The Foreign Affairs Committee of the Congress of Peru approved on Monday a motion that seeks to declare President Claudia Sheinbaum a persona non grata due to her refusal to recognize Dina Boluarte as the legitimate president of Peru and her support for ex-president Pedro Castillo.
The motion — supported by 12 members of the Foreign Affairs Committee and opposed by six — will be considered by the 130-seat unicameral Congress of Peru in the coming weeks and is likely to be approved given the makeup of the legislature.
A persona non grata designation would prevent Sheinbaum from visiting Peru — although she would be unlikely to do so while Boluarte is in office — and would further sour the relationship between Mexico and Latin America’s fifth most populous country, both of which belong to the four-member Pacific Alliance trade bloc.

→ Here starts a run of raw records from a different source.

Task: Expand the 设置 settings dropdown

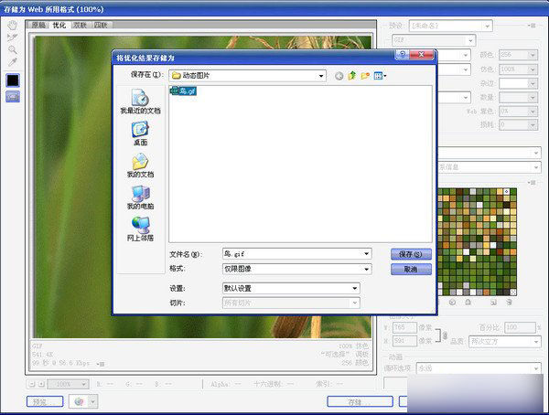Action: (355, 288)
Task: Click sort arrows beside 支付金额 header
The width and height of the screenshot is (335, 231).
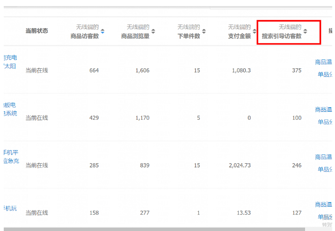Action: coord(255,31)
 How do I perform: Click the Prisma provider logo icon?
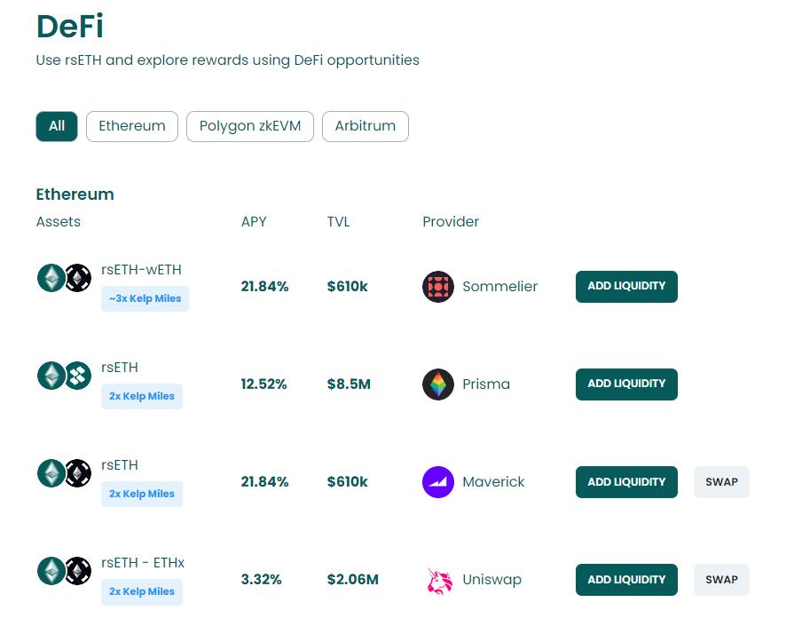click(x=438, y=384)
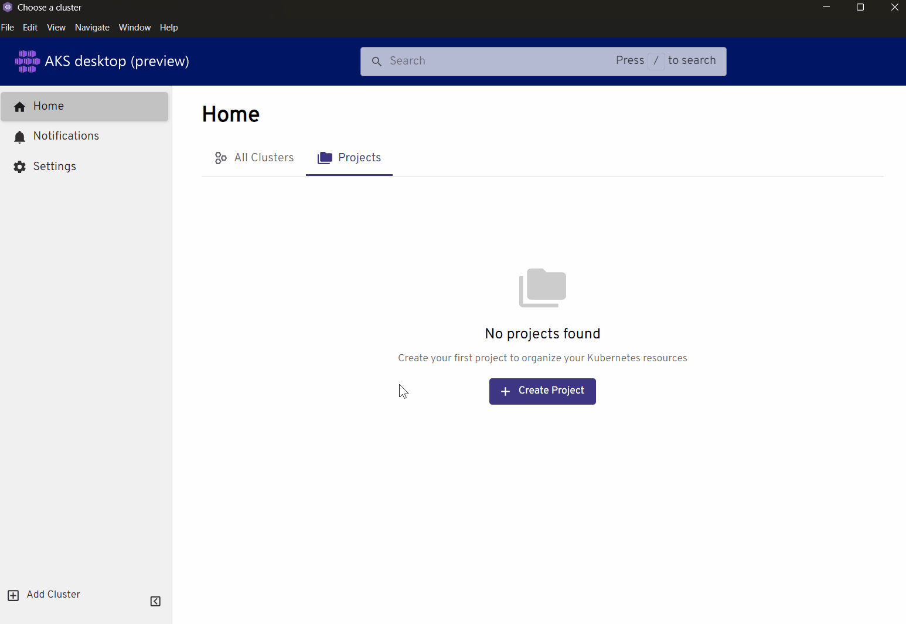Viewport: 906px width, 624px height.
Task: Select the Home heading area
Action: (x=230, y=115)
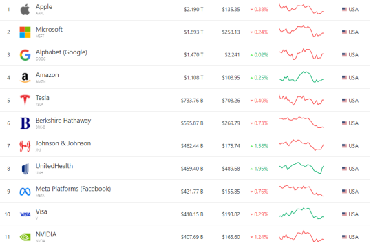This screenshot has width=371, height=248.
Task: Click the Berkshire Hathaway B logo
Action: tap(25, 123)
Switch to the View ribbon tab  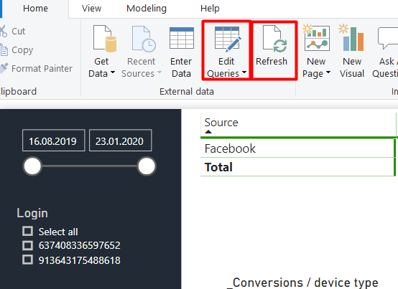92,9
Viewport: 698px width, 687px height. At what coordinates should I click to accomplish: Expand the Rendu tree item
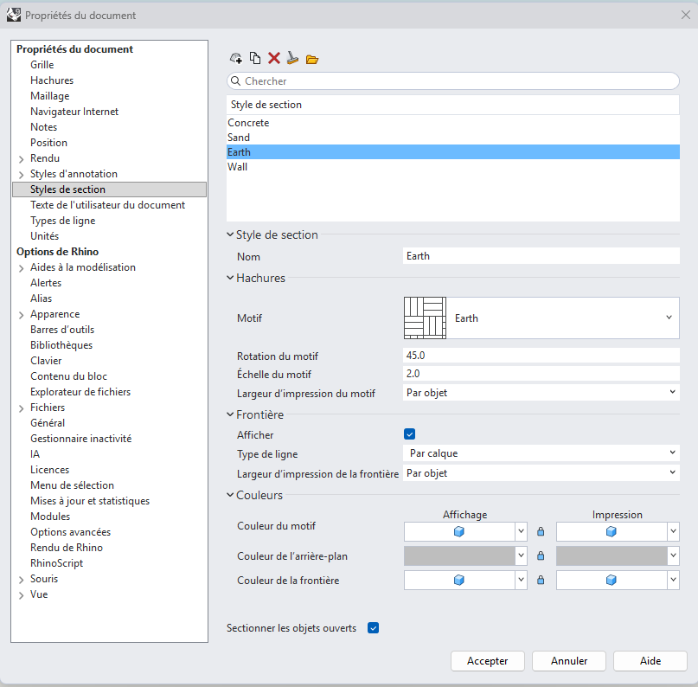tap(21, 159)
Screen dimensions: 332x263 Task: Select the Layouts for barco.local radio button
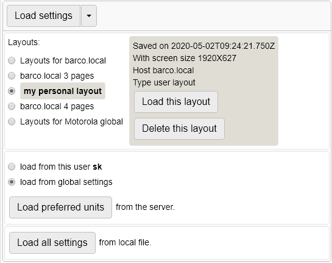[12, 60]
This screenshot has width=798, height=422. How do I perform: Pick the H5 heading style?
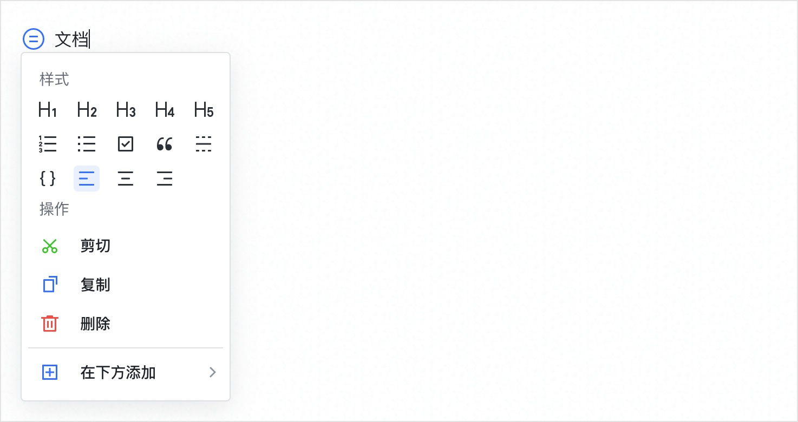(204, 110)
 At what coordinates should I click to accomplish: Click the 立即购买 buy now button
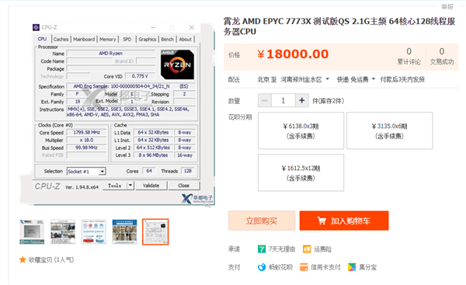262,221
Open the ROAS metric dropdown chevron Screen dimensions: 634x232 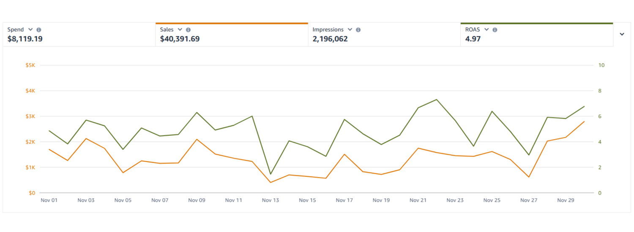point(486,30)
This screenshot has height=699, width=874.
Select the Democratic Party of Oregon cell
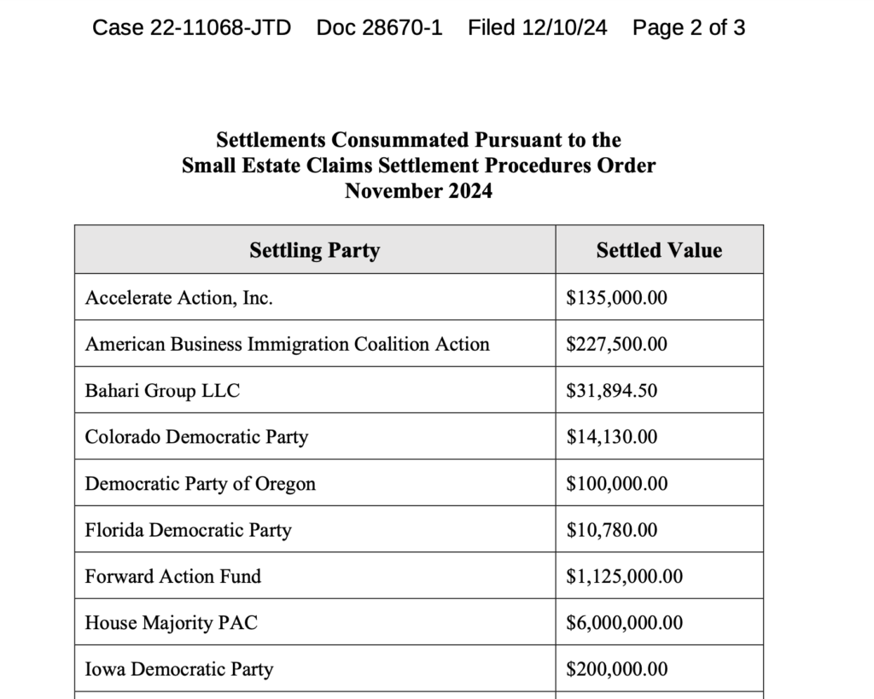click(200, 484)
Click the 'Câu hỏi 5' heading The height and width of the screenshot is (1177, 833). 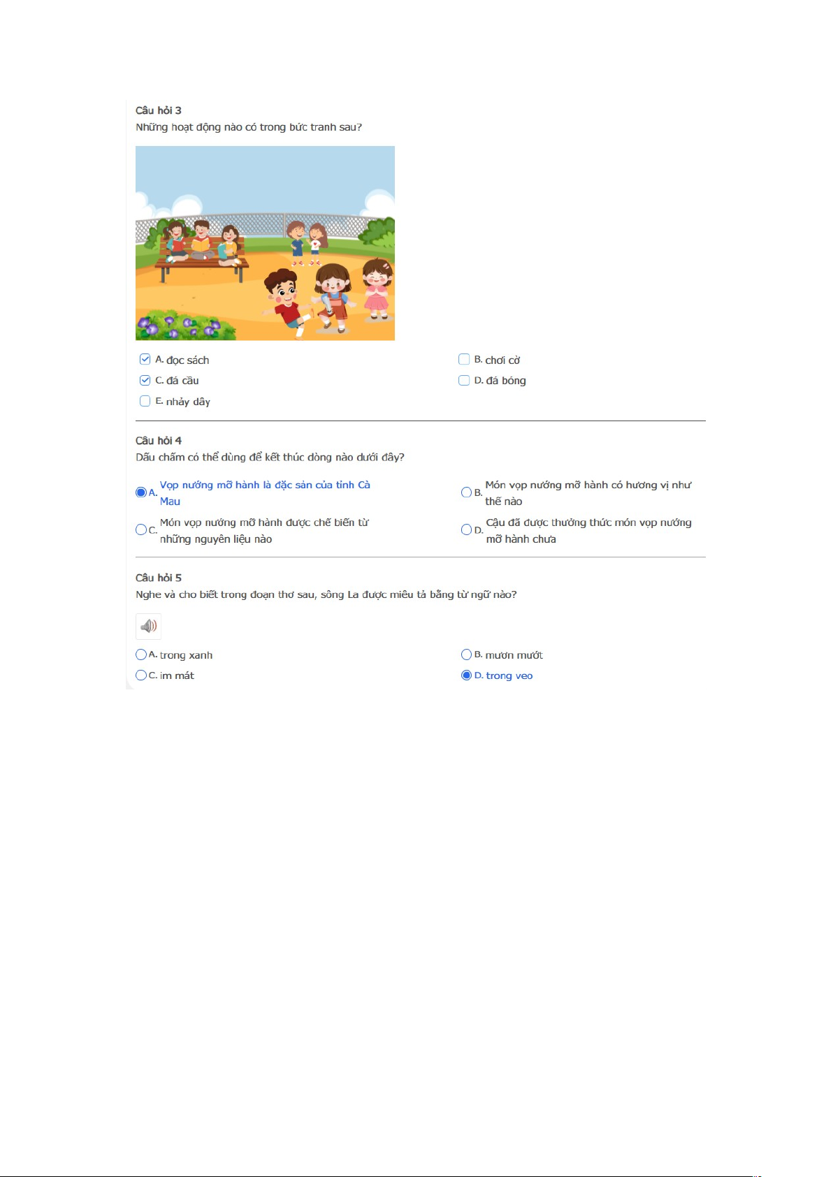click(159, 578)
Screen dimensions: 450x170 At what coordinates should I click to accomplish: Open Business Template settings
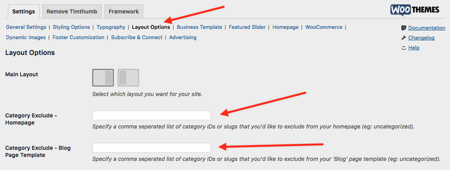[x=199, y=27]
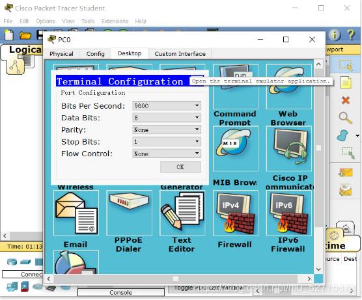This screenshot has width=362, height=300.
Task: Expand the Bits Per Second dropdown
Action: 167,105
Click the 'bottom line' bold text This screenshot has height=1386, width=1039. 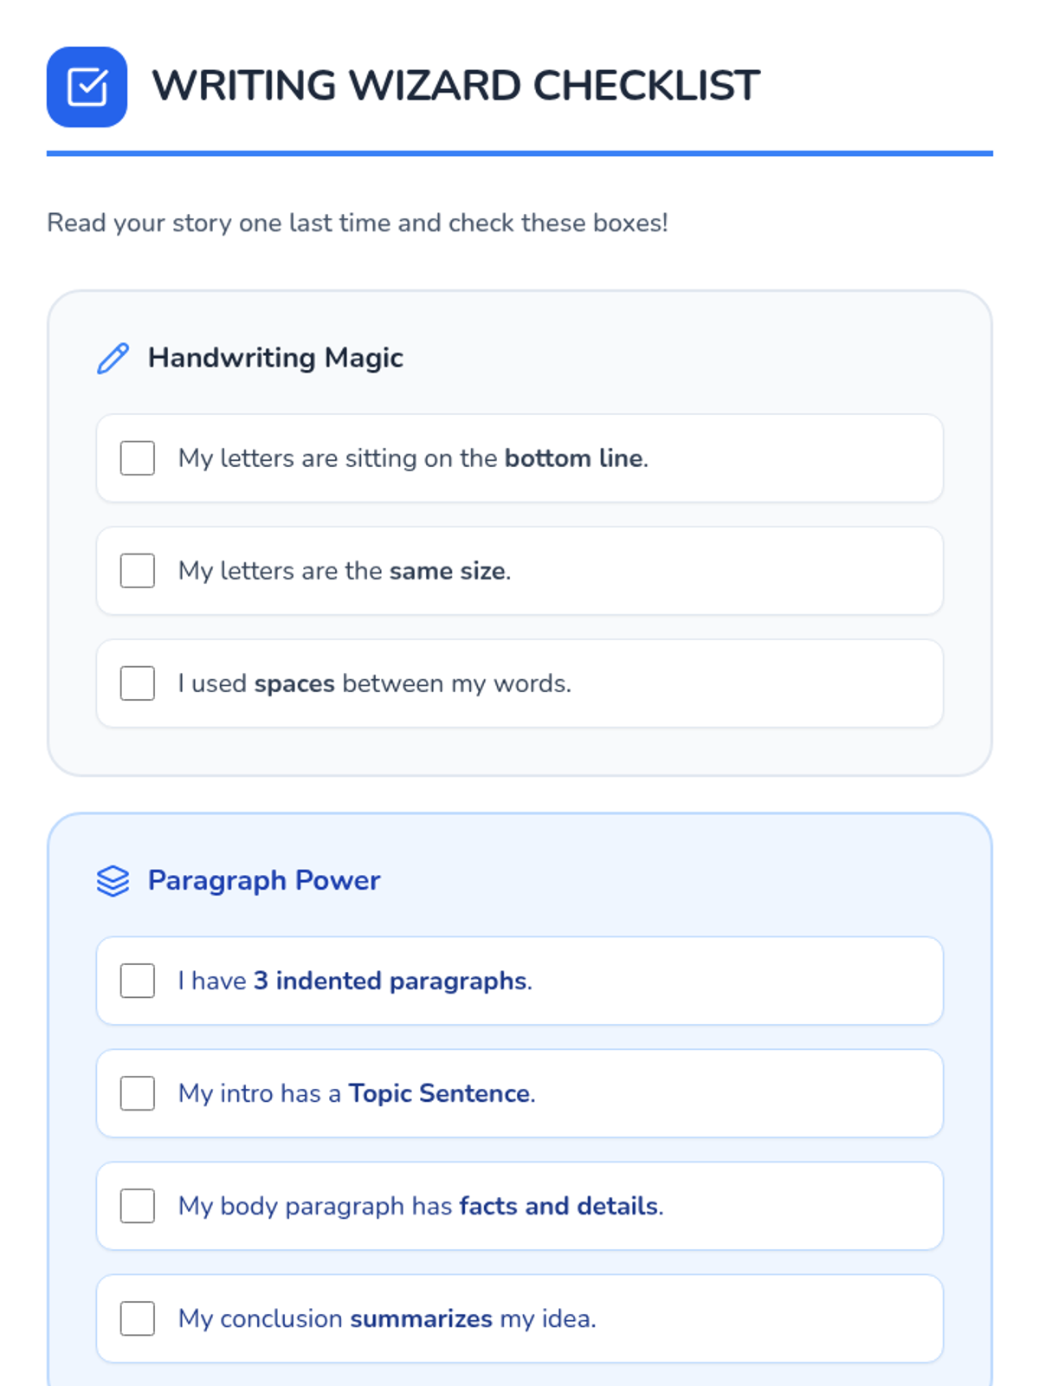coord(574,458)
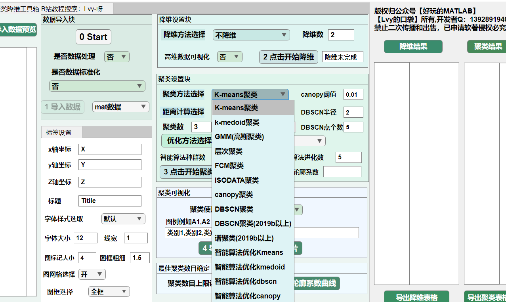The width and height of the screenshot is (506, 302).
Task: Click the 导出降维表格 button
Action: pos(416,297)
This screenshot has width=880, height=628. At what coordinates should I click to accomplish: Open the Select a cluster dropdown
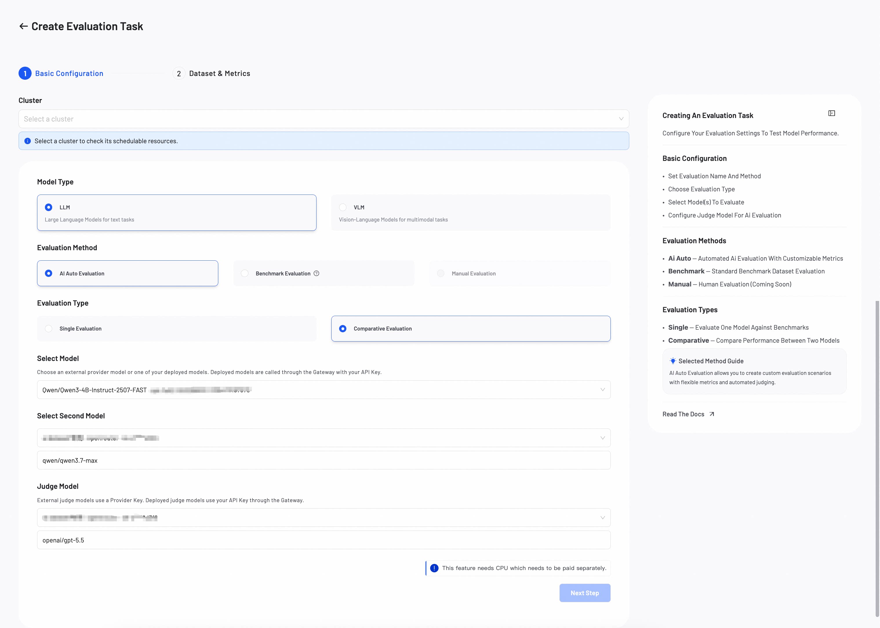[324, 119]
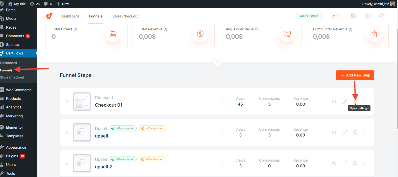Edit the Checkout 01 step pencil icon

tap(344, 102)
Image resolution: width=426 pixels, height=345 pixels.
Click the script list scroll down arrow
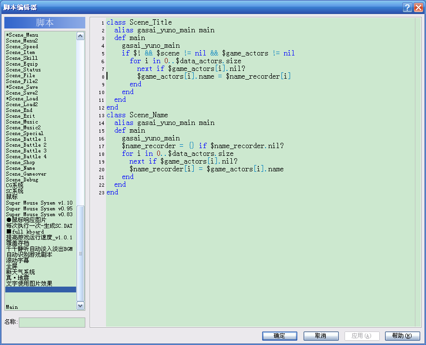tap(80, 305)
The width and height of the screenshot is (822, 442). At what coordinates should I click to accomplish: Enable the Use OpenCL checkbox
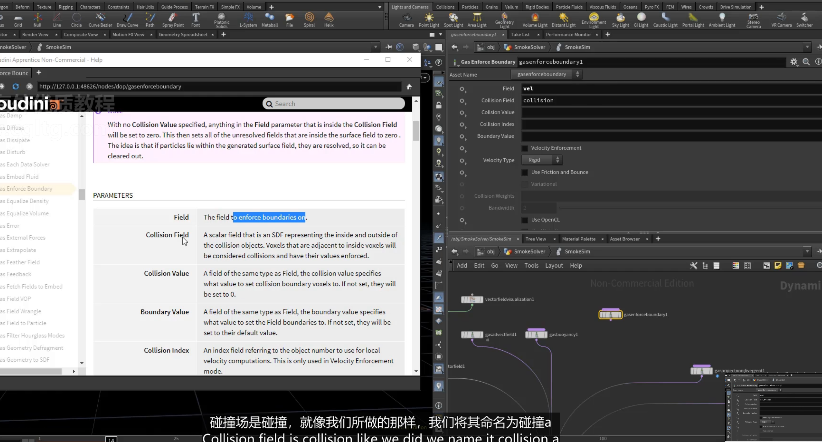coord(525,220)
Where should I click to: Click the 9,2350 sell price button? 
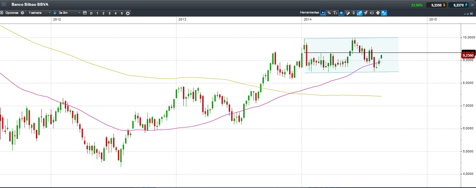click(x=436, y=5)
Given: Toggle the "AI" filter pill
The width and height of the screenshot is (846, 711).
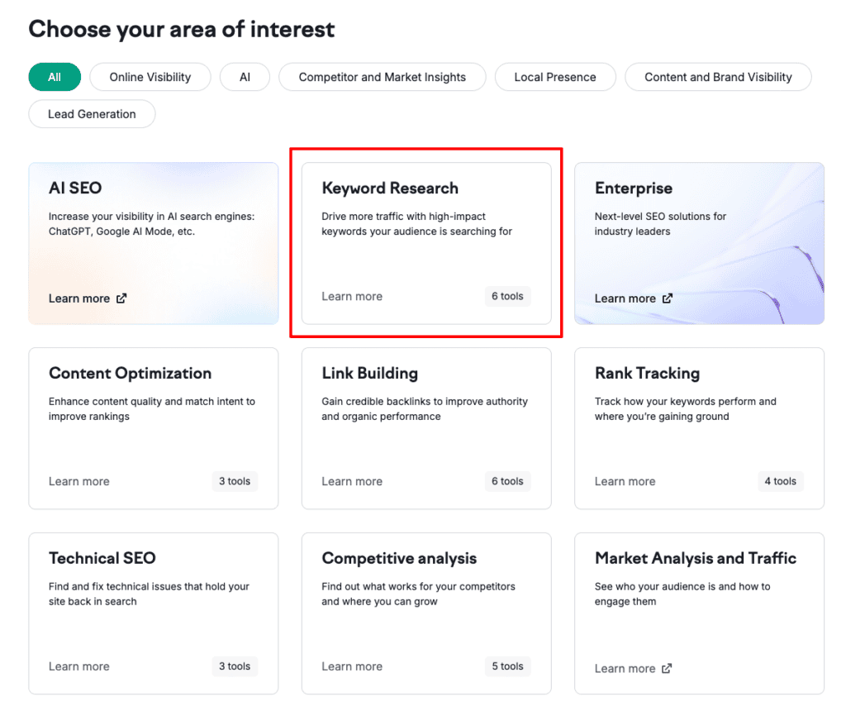Looking at the screenshot, I should click(245, 77).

The official news portal of the Peruvian Congress reported that the proponents of the persona non grata motion believe that Sheinbaum has demonstrated a “hostile” attitude toward Peru since she took office in October 2024 due to her failure to recognize “the constitutional succession” in the country after Castillo was removed from office in 2022, and by referring to the ex-president as the “legitimate president of Peru.”
On Tuesday, Sheinbaum described the ousting of Castillo as a “coup.”
Ernesto Bustamante, a congressman with the right-wing Popular Force party, said that the motion seeks to punish Sheinbaum for her “high-flown and offensive” statements against Peru.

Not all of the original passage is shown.